Nietzsche, il ribelle aristocratico represents the summation of Losurdo’s long study of Nietzsche’s work and the cultural and political environment in which it was formed. His principal thesis is that Nietzsche’s thought, in all its stages and transformations, was fundamentally determined by a central engagement: the critique and denunciation of the tradition that derived from the French Revolution, traversed 1848, and arrived, in Nietzsche’s youth, at the Paris Commune. In the opening pages we read the young classicist’s letter to Gersdorff of 21 June 1871, regarding news of the burning of the Louvre:

For some days I was completely destroyed by doubts and overcome by tears: all scientific, philosophic and artistic existence seemed to me an absurdity, if a single day could obliterate the most marvellous works of art, or rather, entire periods of art.
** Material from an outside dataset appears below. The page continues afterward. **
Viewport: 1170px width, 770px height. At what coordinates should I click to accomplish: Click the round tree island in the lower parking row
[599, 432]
Subsequent revelation that such reports had been merely malicious rumour aimed at discrediting the Communards seemed to do little to alter the profoundly traumatic and formative nature of the experience for Nietzsche. Several years later he was still writing: ‘The same when the news of the supposed burning of the Louvre arrived—a feeling of the autumn of culture. Never a deeper pain.’
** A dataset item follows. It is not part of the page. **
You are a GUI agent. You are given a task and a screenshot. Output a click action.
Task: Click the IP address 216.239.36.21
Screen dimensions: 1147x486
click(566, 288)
Such is the context in which Losurdo reads The Birth of Tragedy, first published in the spring of 1872. This reinterpretation of ancient Greek culture and philosophy has often been read as the opening shots of Nietzsche’s solitary guerrilla war against the western philosophical tradition and, indeed, modernity in general, with its warning of ‘barbaric slave revolts’. Through a careful comparative analysis of this text, along with others by Nietzsche from the same period and those of his contemporaries, Losurdo demonstrates that whatever else The Birth of Tragedy became, it must also be understood in its own historical moment, as a theoretical response to a specific political event—the uprising of the Commune—articulated within a constellation of ideologies which include various forms of anti-Semitism, secular and not-so-secular critiques of Christianity and conservative opposition to a consolidating transatlantic liberalism; all united by a belief in a redemptive Imperial German Sonderweg leading back to the virtues of pre-Enlightenment Greece. Although Nietzsche claimed to be a solitary thinker who did not enjoy a confidence with the currents of his time, Losurdo has meticulously recorded the wider social echoes that provided a context for his formulations during these decades. Thus, for instance, the terms of Nietzsche’s critique of Socrates, singularly severe if considered in relation to the disciplinary etiquette of late nineteenth-century classical philology, become less exceptional when placed within earshot of the rhetoric of certain anti-Semitic currents of the time.